Este texto era de facto, para ser focado na experiência com os jogos. Ao escrevê-lo, e ao relembrar-me dos momentos em que joguei esses mesmos jogos, apercebi-me que a magia desses momentos não esteve apenas nos títulos ou sistemas em questão. Esteve sim, nos mesmos períodos e na forma como os videojogos ajudaram a superá-los. Eles sempre foram uma paixão muito presente na minha vida, e tive a felicidade de ter por perto, quem entendesse essa mesma paixão.
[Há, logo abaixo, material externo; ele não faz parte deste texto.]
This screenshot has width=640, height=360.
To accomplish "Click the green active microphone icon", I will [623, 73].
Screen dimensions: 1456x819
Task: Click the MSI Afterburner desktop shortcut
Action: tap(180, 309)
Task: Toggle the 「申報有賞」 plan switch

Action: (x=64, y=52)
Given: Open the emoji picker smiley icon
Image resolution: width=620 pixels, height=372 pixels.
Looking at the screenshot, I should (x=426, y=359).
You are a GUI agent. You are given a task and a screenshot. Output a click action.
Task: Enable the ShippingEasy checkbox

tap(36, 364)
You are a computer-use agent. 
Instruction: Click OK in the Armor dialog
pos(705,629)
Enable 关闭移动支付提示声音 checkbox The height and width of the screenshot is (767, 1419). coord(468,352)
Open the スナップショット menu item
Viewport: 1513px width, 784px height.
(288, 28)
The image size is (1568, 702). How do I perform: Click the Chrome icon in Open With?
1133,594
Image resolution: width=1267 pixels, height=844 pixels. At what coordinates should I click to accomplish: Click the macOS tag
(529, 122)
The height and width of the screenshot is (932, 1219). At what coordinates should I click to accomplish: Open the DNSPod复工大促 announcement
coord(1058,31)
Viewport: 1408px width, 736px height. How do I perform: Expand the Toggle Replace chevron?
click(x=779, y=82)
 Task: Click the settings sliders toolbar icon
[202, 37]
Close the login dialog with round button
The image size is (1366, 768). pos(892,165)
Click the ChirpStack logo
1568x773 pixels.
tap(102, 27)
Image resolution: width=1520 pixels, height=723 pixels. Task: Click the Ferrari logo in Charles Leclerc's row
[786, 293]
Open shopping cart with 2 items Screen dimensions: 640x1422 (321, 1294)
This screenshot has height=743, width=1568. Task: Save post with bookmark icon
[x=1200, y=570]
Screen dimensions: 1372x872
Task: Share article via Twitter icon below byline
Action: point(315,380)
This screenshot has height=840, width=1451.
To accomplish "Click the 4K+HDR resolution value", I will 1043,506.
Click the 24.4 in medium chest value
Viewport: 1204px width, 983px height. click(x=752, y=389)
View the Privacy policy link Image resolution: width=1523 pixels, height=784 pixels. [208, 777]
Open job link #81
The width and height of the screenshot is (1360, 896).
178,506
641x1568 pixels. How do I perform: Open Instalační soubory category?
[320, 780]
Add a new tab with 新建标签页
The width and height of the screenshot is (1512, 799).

Não fui um miúdo que apenas gostava de jogos, como quem gosta de comer chocolates. Eles davam-me mais que mero entretenimento. Conseguia, através deles, aprender algo para o dia-a-dia. Fosse o Inglês, o raciocínio lógico, interpretação artística ou o que me pudessem ensinar. E, com isso, traziam-me a calma e o sentido de justiça que por vezes faltava ao caos da vida. Mais que uma companhia, foram muitas vezes uma terapia, e uma ajuda para aguentar a dureza que, para o bem ou para o mal, a vida madrasta por vezes nos traz. Espero que este testemunho sirva de partilha para ajudar a compreender o que é esta paixão pelos videojogos.